Último Passe 

2017-01-09
Ronaldo envelhece melhor que Messi

A consagração de Cristiano Ronaldo na Gala da FIFA, destinada a premiar o melhor jogador do Mundo em 2016, fez mais que confirmar uma supremacia do português sobre Messi no último ano, que a conquista da Bola de Ouro do France-Football, em Dezembro, já tinha antevisto. Em 2016, Cristiano não se limitou a reduzir o score, que ainda é favorável a Messi, por 5-4. Cristiano conquistou o terceiro troféu de melhor do Mundo nos últimos quatro anos, deixando bem evidente que, apesar de ser mais velho que o argentino, é ele quem está a envelhecer melhor. Apesar de jogar um futebol mais físico.

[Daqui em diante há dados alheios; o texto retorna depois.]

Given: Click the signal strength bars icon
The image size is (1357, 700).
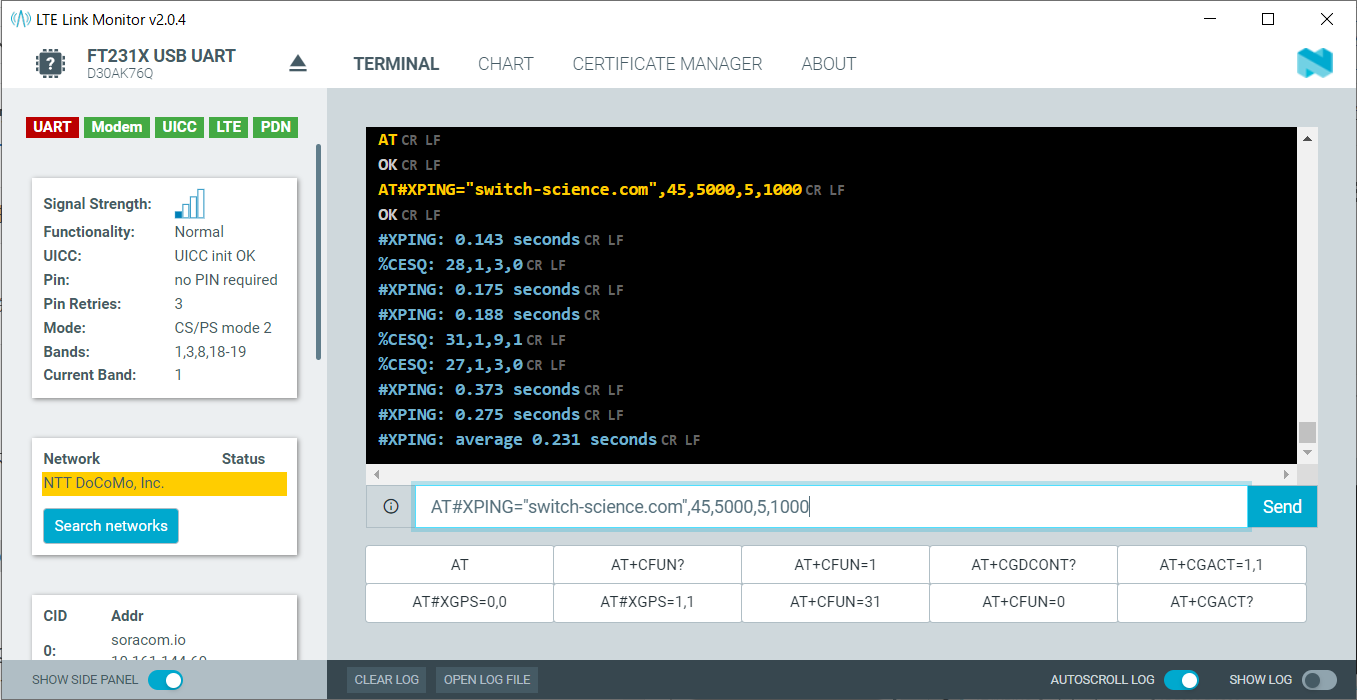Looking at the screenshot, I should click(190, 204).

Tendo em conta que os últimos nove anos só viram estes dois vencedores e que Ronaldo até chegou lá primeiro, sendo depois arrasado por quatro troféus consecutivos de Messi, esta retoma é mais do que parece. Argumentarão de um lado que as conquistas de CR7 se devem a momentos físicos menos conseguidos do argentino, mas isso não é forma de menorizar aquilo que Cristiano tem conseguido. Pelo contrário. Também ele tem tido lesões, mas a forma como trabalha permite-lhe superá-las, o seu espírito de sacrifício chega para que jogue e renda mesmo diminuído. E, ainda que a ausência de todo o grupo do Barcelona na gala de hoje não seja vista com o mesmo olhar crítico de que se revestiram as reações às faltas de Ronaldo e Mourinho na cerimónia de há cinco anos (quando as razões são as mesmas), o célebre “mau feitio” do português não o impede de fazer balneário e assegurar que as suas equipas ganham sem ele em campo – veja-se, a título de exemplo, o que se passou na final do Europeu.

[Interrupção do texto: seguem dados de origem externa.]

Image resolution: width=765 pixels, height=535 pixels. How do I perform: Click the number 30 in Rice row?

Sacrificado na gala foi Fernando Santos, cuja vitória com Portugal no Europeu teve muito de treinador, não só na estratégia que foi desenhando para cada jogo como ainda (e sobretudo) na forma como foi capaz de unir os 23 jogadores convocados em torno de um ideal, em tempo de extremismo faccioso no país. Fernando Santos acabou por ser apenas terceiro na votação para os treinadores, mas até isso pode ser compreendido. É que Zidane ganhou a Liga dos Campeões e o Mundial de Clubes depois de ter pegado nos cacos que Rafa Benítez deixara no Real Madrid. E Ranieri protagonizou apenas a maior surpresa do século no futebol mundial. Dir-me-ão que Ranieri não tem uma ideia, que não é treinador para estes palcos, que é muito mais o homem despedido da Grécia do que o campeão com o Leicester e eu até concordo. Mas aquilo que o homem fez com o Leicester merece ser assinalado.